→ WORK TO BE COMPLETED:
Once you reach the line holding "Click the red stimulus indicator bar", write out that line and every later one exactly, ending with the last line of the data; write nothing else.

[Dataset records]

=== Section Start ===

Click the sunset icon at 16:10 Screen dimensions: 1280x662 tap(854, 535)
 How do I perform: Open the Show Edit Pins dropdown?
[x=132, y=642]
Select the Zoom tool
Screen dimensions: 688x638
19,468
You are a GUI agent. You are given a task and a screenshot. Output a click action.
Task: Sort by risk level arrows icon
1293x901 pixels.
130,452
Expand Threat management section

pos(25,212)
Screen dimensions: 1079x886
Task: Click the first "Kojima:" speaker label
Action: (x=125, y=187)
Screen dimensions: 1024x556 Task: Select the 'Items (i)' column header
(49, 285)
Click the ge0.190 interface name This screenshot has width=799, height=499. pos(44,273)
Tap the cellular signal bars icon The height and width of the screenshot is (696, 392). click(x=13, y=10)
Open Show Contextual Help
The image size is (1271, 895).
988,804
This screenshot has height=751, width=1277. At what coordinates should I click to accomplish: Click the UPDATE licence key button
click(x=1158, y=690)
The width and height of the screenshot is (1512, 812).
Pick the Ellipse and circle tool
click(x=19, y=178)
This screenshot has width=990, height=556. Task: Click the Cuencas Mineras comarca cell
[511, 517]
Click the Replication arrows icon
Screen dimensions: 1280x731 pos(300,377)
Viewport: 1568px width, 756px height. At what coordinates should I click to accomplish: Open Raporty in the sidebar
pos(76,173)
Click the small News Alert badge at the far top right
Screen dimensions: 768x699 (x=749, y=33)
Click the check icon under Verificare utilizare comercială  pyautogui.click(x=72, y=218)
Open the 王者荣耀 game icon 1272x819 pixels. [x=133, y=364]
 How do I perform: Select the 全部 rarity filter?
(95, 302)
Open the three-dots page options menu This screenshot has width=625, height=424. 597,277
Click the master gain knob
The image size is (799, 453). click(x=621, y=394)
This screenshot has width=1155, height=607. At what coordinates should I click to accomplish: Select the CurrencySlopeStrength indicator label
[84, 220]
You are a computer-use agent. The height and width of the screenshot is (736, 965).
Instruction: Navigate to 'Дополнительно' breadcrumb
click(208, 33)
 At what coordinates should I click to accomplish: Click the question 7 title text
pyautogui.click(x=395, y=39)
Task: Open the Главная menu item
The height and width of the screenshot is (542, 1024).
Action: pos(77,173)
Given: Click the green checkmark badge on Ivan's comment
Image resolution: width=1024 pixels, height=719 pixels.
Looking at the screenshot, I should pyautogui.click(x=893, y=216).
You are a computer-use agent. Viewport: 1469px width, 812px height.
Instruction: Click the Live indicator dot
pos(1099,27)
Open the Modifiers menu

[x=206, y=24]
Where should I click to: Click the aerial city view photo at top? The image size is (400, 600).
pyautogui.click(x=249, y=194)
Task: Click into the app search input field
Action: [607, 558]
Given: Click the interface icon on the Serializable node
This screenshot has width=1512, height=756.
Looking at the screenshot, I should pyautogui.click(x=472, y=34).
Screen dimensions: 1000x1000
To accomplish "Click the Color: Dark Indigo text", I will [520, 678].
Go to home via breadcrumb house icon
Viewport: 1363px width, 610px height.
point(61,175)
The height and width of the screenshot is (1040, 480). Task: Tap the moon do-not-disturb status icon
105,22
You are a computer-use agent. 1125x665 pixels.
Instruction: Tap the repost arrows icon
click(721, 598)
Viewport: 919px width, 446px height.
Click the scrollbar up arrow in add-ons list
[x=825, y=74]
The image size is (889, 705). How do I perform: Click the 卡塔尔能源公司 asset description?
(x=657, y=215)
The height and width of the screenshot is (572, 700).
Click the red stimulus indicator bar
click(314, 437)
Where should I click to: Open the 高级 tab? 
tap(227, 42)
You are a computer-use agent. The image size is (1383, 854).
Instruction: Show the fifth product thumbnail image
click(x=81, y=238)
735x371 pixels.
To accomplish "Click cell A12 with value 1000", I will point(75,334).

=== Section End ===

→ OUTPUT BELOW:
Click the red stimulus indicator bar
click(314, 437)
Where should I click to: Open the 高级 tab? 
tap(227, 42)
You are a computer-use agent. The image size is (1383, 854).
Instruction: Show the fifth product thumbnail image
click(x=81, y=238)
735x371 pixels.
To accomplish "Click cell A12 with value 1000", I will point(75,334).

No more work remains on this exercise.